== Exercise ==
Copy out each line of the data that contains "resolution".

== Data to use ==
----

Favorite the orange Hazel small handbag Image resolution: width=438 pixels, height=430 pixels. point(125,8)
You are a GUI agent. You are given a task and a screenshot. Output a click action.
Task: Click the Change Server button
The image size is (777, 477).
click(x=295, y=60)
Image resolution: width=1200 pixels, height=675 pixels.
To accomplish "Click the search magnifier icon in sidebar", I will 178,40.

----

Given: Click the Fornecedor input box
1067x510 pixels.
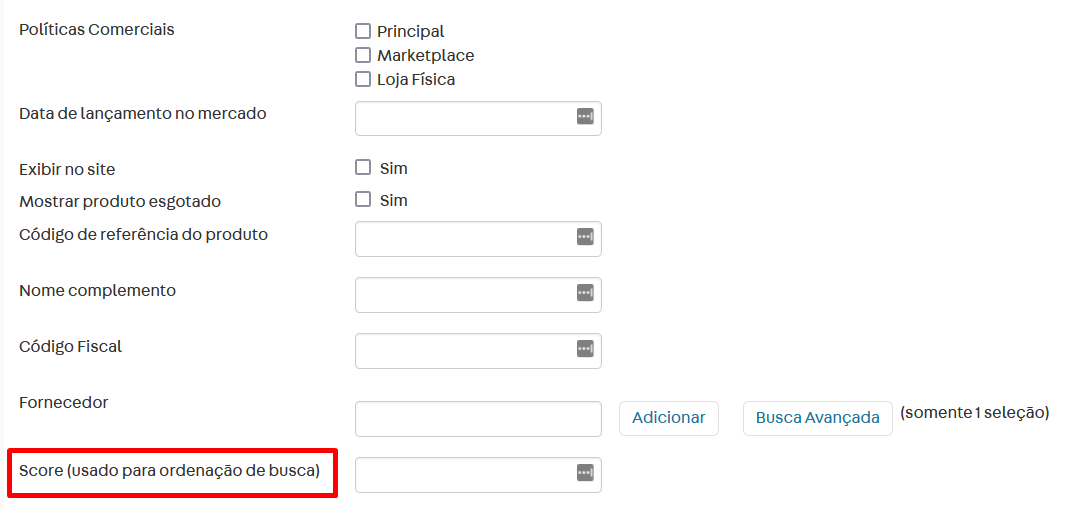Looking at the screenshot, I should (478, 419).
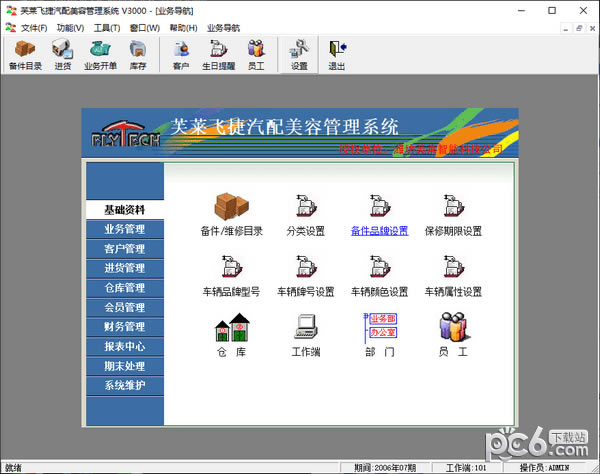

----

== Answer below ==
Favorite the orange Hazel small handbag Image resolution: width=438 pixels, height=430 pixels. point(125,8)
Image resolution: width=1200 pixels, height=675 pixels.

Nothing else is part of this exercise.